Two years ago this evening, my father died. He was 94. I began this blog immediately, to mark the changes and passing of days without him. The biggest topic of discussion in my letters to him is the progress I’ve made finishing the house he planned, but left mostly unfinished for fifty years. People ask me now, “Have you finished remodeling your dad’s house yet?” Remodeling. Heh. I’m building from the world’s biggest model kit, with half the pieces missing. No, I won’t be finished for some time. For those concerned about the content herein, written some months ago, no, my mom did not move out. And no, I didn’t find the hinges. And no, I didn’t get back to the pink bathroom. All things in time.
9/12/2018
Dear Daddy –
I didn’t write last week. That is, I didn’t write to you. I did write, trying to work out a problem, as I sometimes do, words not meant for other human beings to read, not even dead ones.
It’s been a bad couple of weeks. Lots of lost sleep. I won’t go into the details, because, again, other people will be reading these words eventually. And my perceptions of what’s been happening in my life are mine alone. Other people have other opinions of who is doing right and who is doing wrong, and I don’t want to touch off a shouting match six months after the fact.
As always, when things are emotionally draining for me, my creativity suffers. It’s hard to put words down–at least words that would mean something to someone else–when in a state of emotional turmoil.
Things are not resolved, but they’re stable. I guess sometimes that’s the best you can hope for.

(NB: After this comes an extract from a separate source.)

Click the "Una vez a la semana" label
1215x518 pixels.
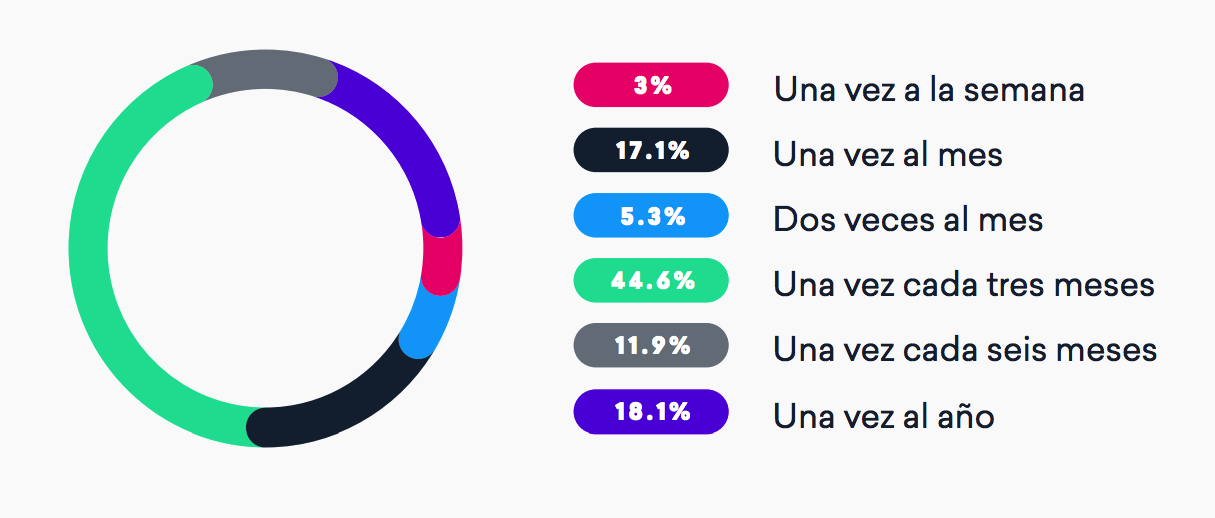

The chicken run is pretty well complete. The roof is installed, although it needs some shoring up with zip ties, to hold the courses of wire together better. And I still want to run chicken wire around the inside, to keep the girls from sticking their heads out and inviting hawks to run away with them. Run away with their heads, that is. It’s been raining constantly. Hurricane Florence has been ravaging the Carolinas this week and has sent us a lot of rain. It’s rained most of the summer, though. We get a dry day or so every other week. Every time I cut the grass, at your house or mine, I’m cutting off six or eight inches, it’s growing so fast. The rain is also making the doors swell on the chicken coop, so I’ll be having to make some adjustments to them.